*Work to complete*
Once the line containing "Where should I click to: Expand" is found, copy it and each subsequent line exactly. Stop at the end of the records below.

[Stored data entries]
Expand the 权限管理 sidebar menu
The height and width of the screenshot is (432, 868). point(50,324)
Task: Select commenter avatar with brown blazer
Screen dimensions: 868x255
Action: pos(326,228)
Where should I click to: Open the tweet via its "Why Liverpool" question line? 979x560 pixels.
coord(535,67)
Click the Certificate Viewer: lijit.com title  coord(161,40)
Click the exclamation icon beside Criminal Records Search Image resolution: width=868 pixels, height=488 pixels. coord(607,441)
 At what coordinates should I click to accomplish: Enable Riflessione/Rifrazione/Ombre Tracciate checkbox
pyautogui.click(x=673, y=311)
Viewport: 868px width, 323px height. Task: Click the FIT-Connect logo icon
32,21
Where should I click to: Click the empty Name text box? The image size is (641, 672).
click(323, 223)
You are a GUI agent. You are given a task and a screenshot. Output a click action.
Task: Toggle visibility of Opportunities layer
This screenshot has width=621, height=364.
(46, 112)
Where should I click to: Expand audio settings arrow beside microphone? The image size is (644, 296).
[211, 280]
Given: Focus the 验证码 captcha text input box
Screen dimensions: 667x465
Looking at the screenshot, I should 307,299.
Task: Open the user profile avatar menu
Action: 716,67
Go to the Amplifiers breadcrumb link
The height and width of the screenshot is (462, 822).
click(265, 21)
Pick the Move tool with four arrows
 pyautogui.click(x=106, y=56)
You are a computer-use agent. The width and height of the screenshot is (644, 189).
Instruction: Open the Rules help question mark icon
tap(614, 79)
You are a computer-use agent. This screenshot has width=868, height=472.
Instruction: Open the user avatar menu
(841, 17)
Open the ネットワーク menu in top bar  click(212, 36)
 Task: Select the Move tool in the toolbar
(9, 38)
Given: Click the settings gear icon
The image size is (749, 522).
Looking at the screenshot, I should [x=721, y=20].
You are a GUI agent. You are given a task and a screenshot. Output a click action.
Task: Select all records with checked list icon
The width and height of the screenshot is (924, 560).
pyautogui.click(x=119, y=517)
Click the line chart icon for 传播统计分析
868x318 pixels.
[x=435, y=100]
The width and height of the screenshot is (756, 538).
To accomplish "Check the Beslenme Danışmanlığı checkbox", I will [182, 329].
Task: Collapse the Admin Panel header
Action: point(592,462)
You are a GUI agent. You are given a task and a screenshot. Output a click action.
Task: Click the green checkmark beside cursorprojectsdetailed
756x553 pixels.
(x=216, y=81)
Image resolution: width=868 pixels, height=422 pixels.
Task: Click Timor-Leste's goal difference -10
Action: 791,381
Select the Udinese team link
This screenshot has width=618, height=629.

*Written answer*
Where should I click to: Expand audio settings arrow beside microphone? The image size is (644, 296).
[211, 280]
Given: Focus the 验证码 captcha text input box
Screen dimensions: 667x465
Looking at the screenshot, I should 307,299.
Task: Open the user profile avatar menu
Action: 716,67
Go to the Amplifiers breadcrumb link
The height and width of the screenshot is (462, 822).
click(265, 21)
Pick the Move tool with four arrows
 pyautogui.click(x=106, y=56)
You are a computer-use agent. The width and height of the screenshot is (644, 189).
Instruction: Open the Rules help question mark icon
tap(614, 79)
You are a computer-use agent. This screenshot has width=868, height=472.
Instruction: Open the user avatar menu
(841, 17)
Open the ネットワーク menu in top bar  click(212, 36)
 Task: Select the Move tool in the toolbar
(9, 38)
Given: Click the settings gear icon
The image size is (749, 522).
Looking at the screenshot, I should [x=721, y=20].
You are a GUI agent. You are given a task and a screenshot. Output a click action.
Task: Select all records with checked list icon
The width and height of the screenshot is (924, 560).
pyautogui.click(x=119, y=517)
Click the line chart icon for 传播统计分析
868x318 pixels.
[x=435, y=100]
The width and height of the screenshot is (756, 538).
To accomplish "Check the Beslenme Danışmanlığı checkbox", I will [182, 329].
Task: Collapse the Admin Panel header
Action: point(592,462)
You are a GUI agent. You are given a task and a screenshot. Output a click action.
Task: Click the green checkmark beside cursorprojectsdetailed
756x553 pixels.
(x=216, y=81)
Image resolution: width=868 pixels, height=422 pixels.
Task: Click Timor-Leste's goal difference -10
Action: 791,381
Select the Udinese team link
This screenshot has width=618, height=629.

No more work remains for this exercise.